Anon (13) writes that “Five impeached Hanged themselves because they would not stand Trial.” Two words (impeached and trial) stand out in Anon’s statement. Impeachment refers to the process of filing legal proceedings against public officials to be removed from office after committing some offence. Trial refers to an appearance at the judicial court. The British government used the mentioned mechanisms for taming rebellion in the colonies. Any rebel would be stripped of leadership roles, subjected to a trial, and charged in a court of law based on the offence(s) committed. Thus, even though Britain was a long way from the Caribbean colonies, the British order always prevailed.

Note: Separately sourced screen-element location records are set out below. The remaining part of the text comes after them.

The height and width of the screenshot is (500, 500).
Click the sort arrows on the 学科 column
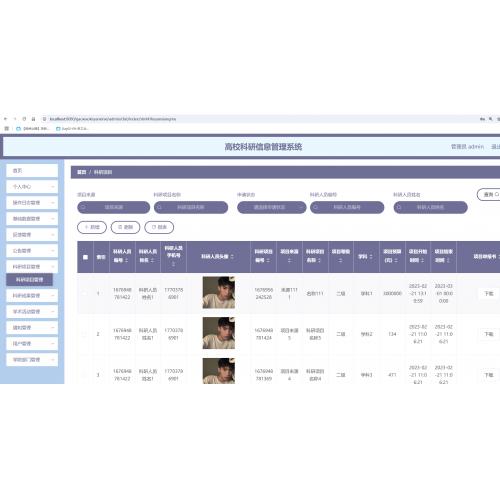tap(371, 257)
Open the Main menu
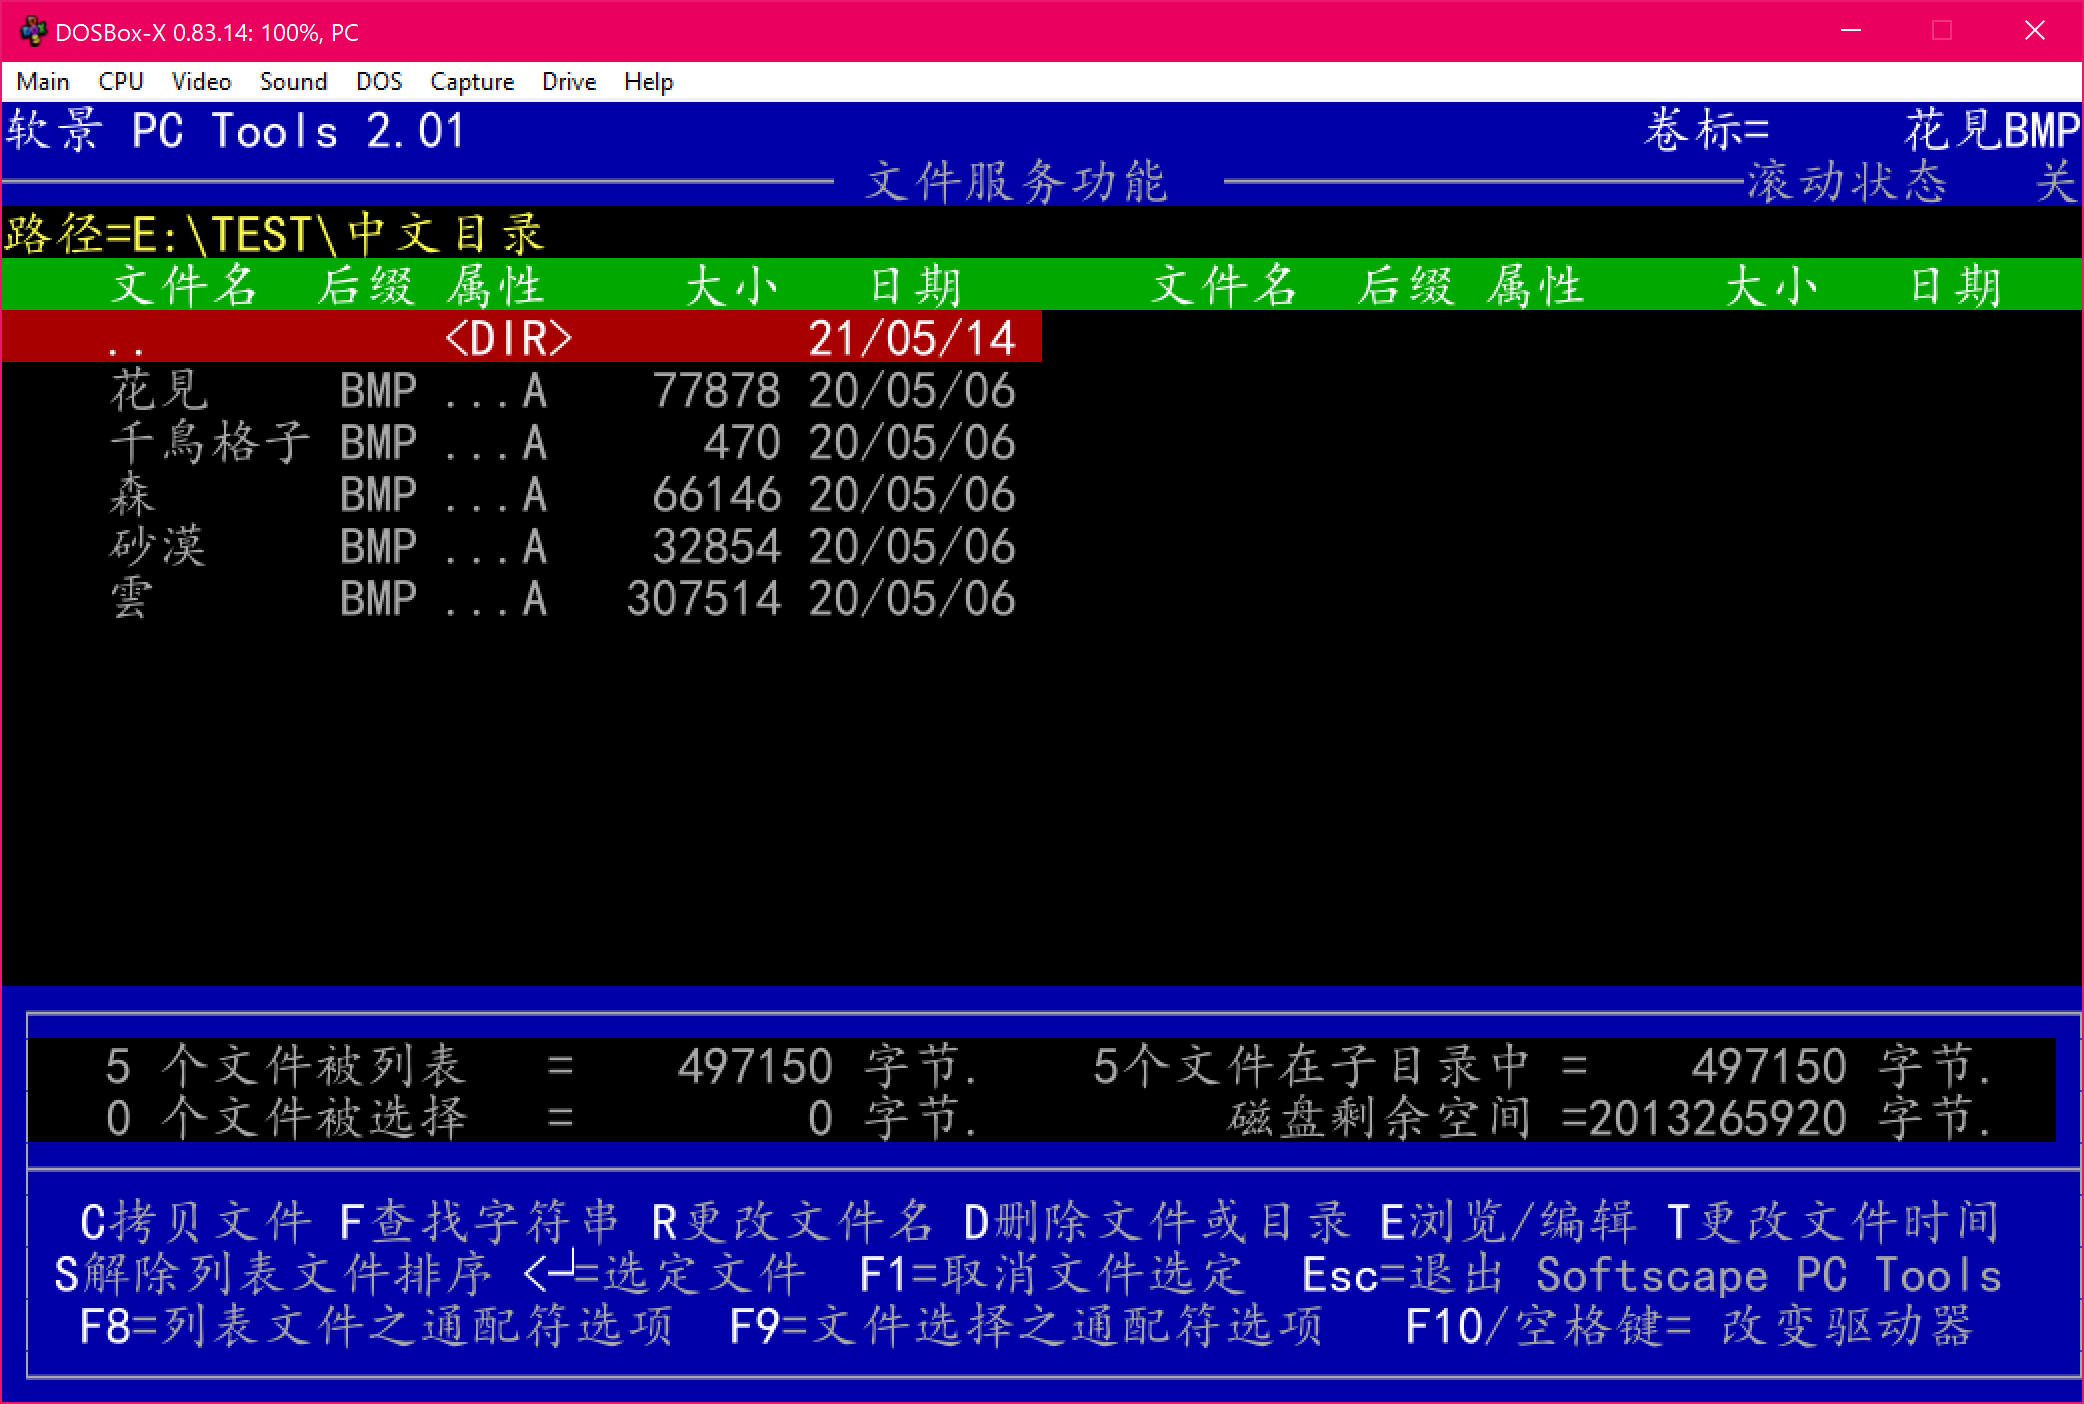This screenshot has width=2084, height=1404. pos(43,82)
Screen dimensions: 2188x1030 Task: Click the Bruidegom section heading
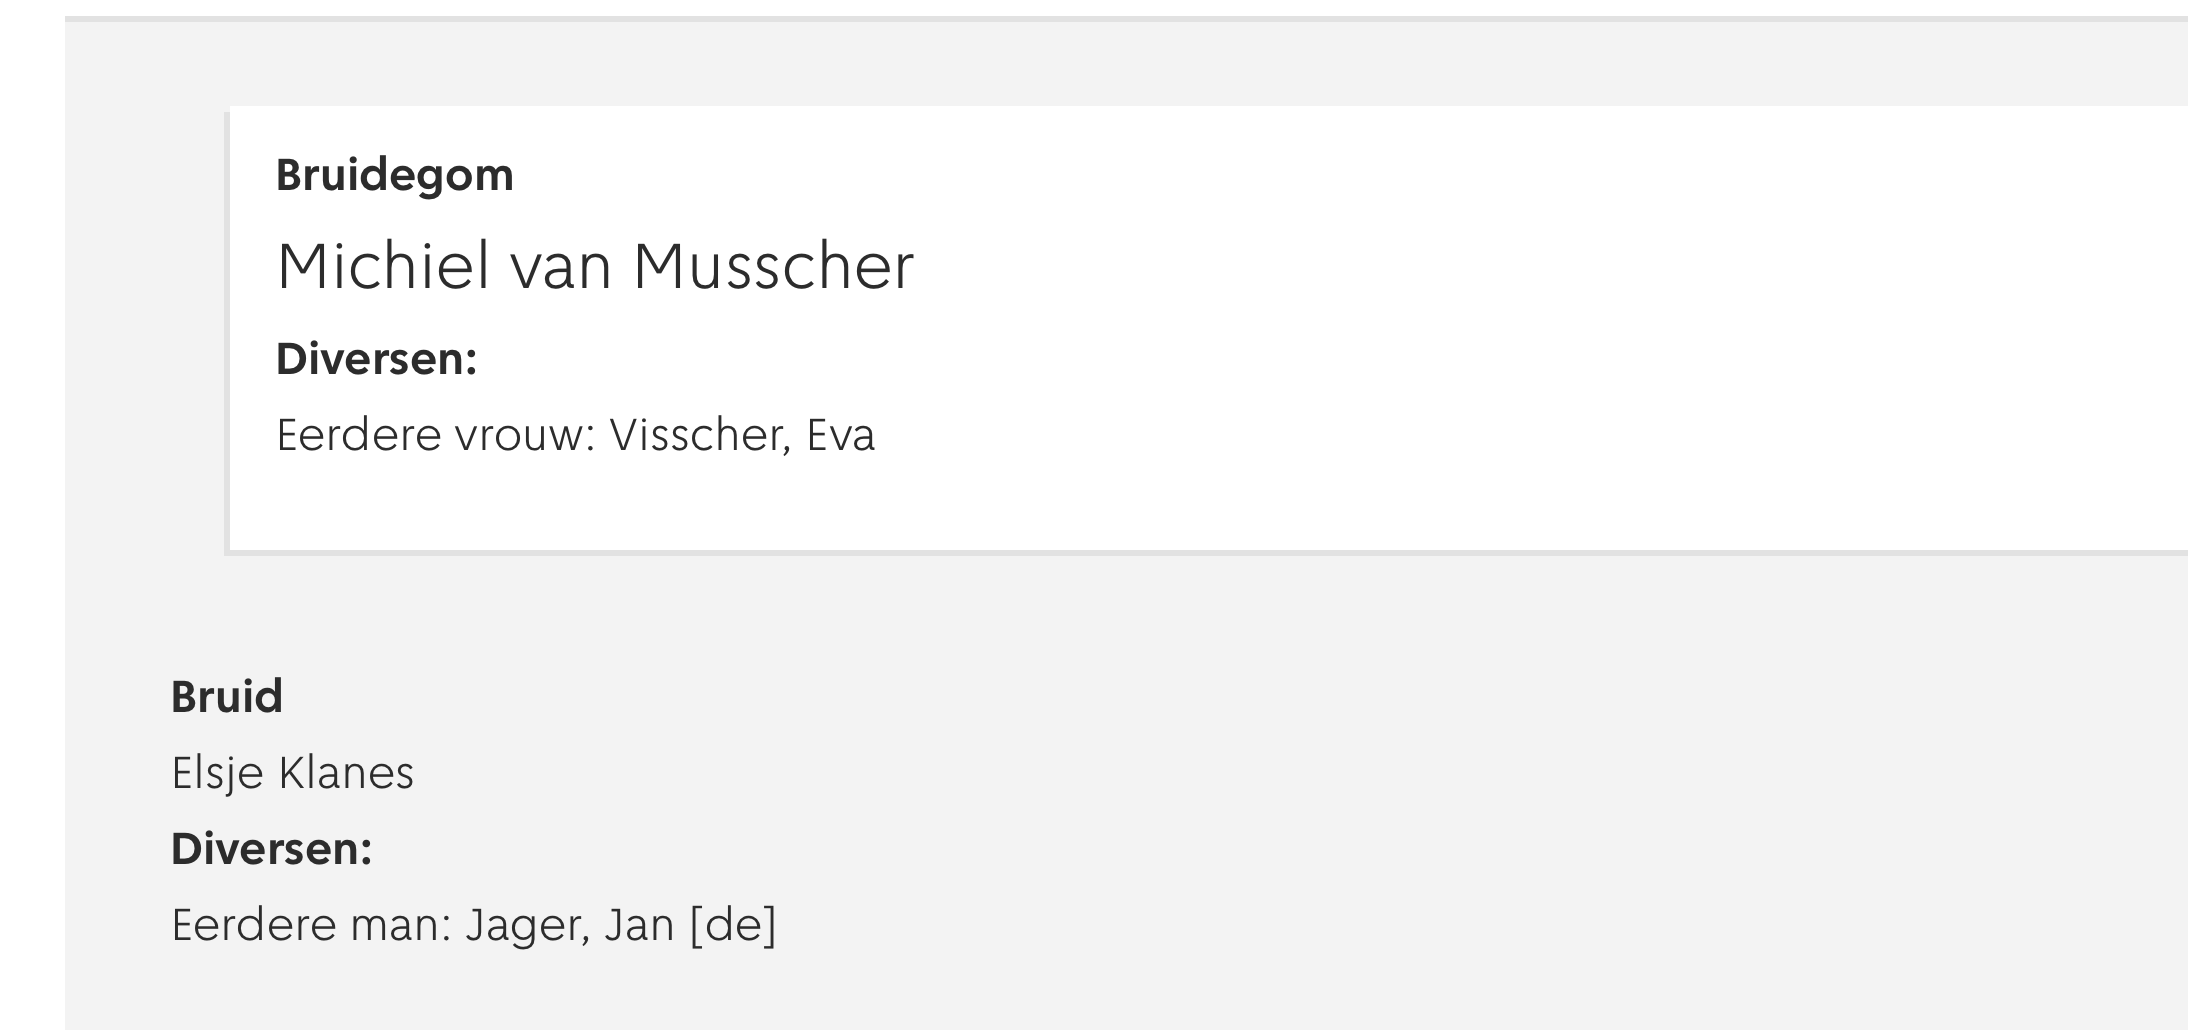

The article further describes that “…compasses that bay, in which there is constantly mounted 40 guns, whose warm mouths spoke Terrour to De Ruyter in his Attempt on that Island in the Year 1664…” (Anon 7). In both the colonial times and the present, wars are worn by the superiority of nations’ militaries. In this case, Britain boasts of a more advanced and equipped army compared to its colonies. The powerful weapons inflicted fear in the Caribbean folk and promoted respect for the colonial master. As such, the colonized look up to Britain and wish to advance to her level. To do so, they live and act as the colonizer hence preserving the British order.
- A.B. A Brief Relation of the Beginning and Ending of the Troubles of the Barbados. British Library, 1653, pp. 1-10.
- Adis, Henry. A Letter Sent from Syrranam. Henry E. Huntington Library and Art Gallery, 1664, pp. 3-7.
- Anon. Great Newes from The Barbados. Henry E. Huntington Library and Art Gallery, 1676, pp. 3-10.
- Nanton, Philip. “Migration Dynamics: Great Britain and The Caribbean”. State University Of New York, vol. 22, no. 4, 1999, pp. 449-469.